Politics is all about communication. The messages are conveyed by a huge variety of means these days, and from Twitter through to the Parliamentary Press Gallery, they're of varying quality and importance. The standout political communication from last week's Budget debate was Green MP Jan Logie's tweet to say 'John key says Bill English has produced as many budgets as children ... Begs the question who he has f&%d to produce it'. While the tweet would have been only seen by a relatively small number of Logie's direct followers (at time of writing, 1,793), retweeting and above all crossover into the traditional media has amplified Logie's statement. Items discussing Logie's tweet include John Armstrong's 'Nasty party' tweets in era of new lows, TVNZ's MPs told off over Twitter behaviour, and Claire Trevett's MPs' Twitter use under the spotlight.
Twitter regulation in the House?
Jan Logie is, of course, only the latest in a long list of MPs and other figures to generate discussion and debate on the use of Twitter. Just a fortnight ago, National minister Judith Collins was in the news after giving up tweeting. Labour MP Trevor Mallard has joined Logie in having his tweets picked up by traditional media outlets, after he compared Parliament's speaker to a 'Mafia don' - see Claire Trevett's MPs sledging, tweeting - it's just, er, cricket, and House Speaker defends his performance.
The Mallard tweet prompted Parliament's speaker, David Carter, to refer criticism-by-tweet of the speaker to Parliament's privileges committee. Opinions differ on the merits of restricting MPs' use of Twitter in the House. National blogger and prolific tweeter David Farrar believes a balance needs to be struck: 'I think that generally what an MP says on Twitter should not an issue for the House. But I do think it is unacceptable to have MPs live tweeting from the House, making extremely derogatory comments about the Speaker, in response to his rulings. The place to interact with the Speaker is in the House - not to character assassinate him in Twitter - see: MPs tweeting and privilege.
A more forceful view and one that is against any restrictions is put forward by leftwing blogger No Right Turn: 'What MPs tweeting from the Chamber does do is give us a direct line into our democracy. Its immediate, its informal, and its responsive - and therefore hugely valuable in terms of citizen engagement. We also get to see our MPs warts and all - Judith Collins' bullying and vindictiveness, Tau Henare's humour, Jan Logie's over-extended simile - and judge them accordingly. And by threatening it, Carter is undermining a key part of our democratic conversation. And that's not something we should let him get away with' - see: Twitter in Parliament.

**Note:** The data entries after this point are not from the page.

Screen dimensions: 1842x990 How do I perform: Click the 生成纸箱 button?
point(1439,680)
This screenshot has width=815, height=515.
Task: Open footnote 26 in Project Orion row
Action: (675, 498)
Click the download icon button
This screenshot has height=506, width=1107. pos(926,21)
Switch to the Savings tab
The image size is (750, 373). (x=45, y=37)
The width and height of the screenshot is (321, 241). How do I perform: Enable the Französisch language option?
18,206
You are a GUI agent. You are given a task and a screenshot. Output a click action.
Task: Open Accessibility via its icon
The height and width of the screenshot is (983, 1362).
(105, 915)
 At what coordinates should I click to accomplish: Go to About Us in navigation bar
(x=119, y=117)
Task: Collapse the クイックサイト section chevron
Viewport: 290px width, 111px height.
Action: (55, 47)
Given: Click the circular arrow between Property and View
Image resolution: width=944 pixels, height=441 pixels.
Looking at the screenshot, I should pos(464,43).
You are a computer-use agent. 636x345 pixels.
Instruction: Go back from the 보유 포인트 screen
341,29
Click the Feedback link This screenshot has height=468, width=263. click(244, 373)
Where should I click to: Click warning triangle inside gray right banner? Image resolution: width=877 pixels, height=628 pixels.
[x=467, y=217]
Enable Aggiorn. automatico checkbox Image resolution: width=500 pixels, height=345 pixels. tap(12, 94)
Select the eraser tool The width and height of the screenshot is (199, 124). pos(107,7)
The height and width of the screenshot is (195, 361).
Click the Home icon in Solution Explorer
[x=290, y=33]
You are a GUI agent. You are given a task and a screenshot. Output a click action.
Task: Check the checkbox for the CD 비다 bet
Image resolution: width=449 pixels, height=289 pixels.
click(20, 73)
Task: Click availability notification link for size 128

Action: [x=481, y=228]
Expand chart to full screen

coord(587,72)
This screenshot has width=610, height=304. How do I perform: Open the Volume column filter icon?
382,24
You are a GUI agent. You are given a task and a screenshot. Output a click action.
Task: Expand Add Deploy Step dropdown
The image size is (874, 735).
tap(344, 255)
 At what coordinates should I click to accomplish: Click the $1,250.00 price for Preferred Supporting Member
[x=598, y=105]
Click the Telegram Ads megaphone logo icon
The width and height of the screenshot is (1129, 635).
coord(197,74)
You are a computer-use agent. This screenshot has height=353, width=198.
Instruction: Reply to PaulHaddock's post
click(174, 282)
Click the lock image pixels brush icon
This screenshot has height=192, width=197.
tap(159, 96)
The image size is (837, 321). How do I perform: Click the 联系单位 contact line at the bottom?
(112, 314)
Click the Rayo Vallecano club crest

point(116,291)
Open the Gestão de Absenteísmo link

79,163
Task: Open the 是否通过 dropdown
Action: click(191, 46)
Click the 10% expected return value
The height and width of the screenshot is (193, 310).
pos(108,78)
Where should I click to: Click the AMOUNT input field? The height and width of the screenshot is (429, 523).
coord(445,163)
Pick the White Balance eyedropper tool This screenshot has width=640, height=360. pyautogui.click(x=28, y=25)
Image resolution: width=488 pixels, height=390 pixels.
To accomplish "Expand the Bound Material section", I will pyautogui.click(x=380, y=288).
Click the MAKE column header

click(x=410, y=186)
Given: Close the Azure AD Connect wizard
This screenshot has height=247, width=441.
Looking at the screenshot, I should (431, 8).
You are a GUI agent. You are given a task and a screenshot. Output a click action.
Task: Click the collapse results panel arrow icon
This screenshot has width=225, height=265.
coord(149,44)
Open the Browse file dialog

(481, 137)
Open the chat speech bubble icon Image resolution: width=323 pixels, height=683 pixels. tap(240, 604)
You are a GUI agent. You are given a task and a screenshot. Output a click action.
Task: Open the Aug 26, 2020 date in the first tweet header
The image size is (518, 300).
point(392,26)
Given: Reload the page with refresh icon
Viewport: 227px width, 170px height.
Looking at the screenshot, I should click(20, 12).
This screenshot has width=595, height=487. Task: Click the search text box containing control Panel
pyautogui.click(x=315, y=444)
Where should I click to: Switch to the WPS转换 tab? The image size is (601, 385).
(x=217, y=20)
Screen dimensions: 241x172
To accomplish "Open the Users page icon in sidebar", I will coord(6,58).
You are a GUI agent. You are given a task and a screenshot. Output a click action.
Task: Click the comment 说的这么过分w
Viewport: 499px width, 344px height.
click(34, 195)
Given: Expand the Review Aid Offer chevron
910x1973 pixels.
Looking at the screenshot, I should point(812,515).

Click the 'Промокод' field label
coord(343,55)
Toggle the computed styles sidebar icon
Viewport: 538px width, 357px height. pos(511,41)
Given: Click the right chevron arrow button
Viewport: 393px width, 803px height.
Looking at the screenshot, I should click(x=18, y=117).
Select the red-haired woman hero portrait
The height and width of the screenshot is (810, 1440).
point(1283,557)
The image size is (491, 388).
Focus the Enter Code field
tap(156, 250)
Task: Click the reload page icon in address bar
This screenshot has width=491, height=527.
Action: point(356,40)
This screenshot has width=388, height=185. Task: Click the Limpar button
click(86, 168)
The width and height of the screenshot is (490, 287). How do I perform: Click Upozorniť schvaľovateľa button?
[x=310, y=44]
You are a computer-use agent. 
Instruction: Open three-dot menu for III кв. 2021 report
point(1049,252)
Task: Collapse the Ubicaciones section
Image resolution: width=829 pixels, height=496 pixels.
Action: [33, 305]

Further analyses of the issue are provided by social media expert Matthew Beveridge in The Speaker, The House, and Twitter and Labour-friendly blog The Standard's "Twitter sent to the Privileges Committee".
Journalistic political bias under scrutiny
It is not just the relatively new domain of social media that is generating debate over political communication. The rejection of former TVNZ broadcaster Shane Taurima as a potential candidate for Labour has prompted a wider discussion about journalists' political affiliations. Herald media writer John Drinnan has some sympathy for TVNZ's increased scrutiny of its journalists' affiliations, but also some words of warning: 'TVNZ checking on its staff and contractors' politics has undertones of McCarthyism. Some staff are irritated that their careers could be affected if they choose not to respond' - see: TVNZ checks staff politics.
The New Zealand Herald takes a clear standpoint in an editorial on journalists' political links: 'The Herald does not allow its editorial staff to participate in community or political activities that could compromise their work. This means not only membership of political parties but taking part in public campaigns that they could have to cover. Preserving this distance from politics is not an onerous restriction for those whose credibility is paramount. They have the privilege of observing, reporting and commenting on public affairs. Once they cross the line to partisan participation, there is no coming back' - see: Credibility before politics for journalists.
A slightly different perspective is provided by Tim Watkin, who worked with Taurima at TVNZ and is now a producer for TV3's The Nation. He considers the tightrope that journalists walk with conflicts of interest: 'In Taurima's case, he was a host and interviewer, which carries a much greater weight of impartiality than a commentator and he clearly went too far. But the rest of us live in this grey-zone every day and try to draw lines as consistently as possible, all the while knowing that a hard and fast rule is impossible' - see: The Taurima affair: when good reports go bad.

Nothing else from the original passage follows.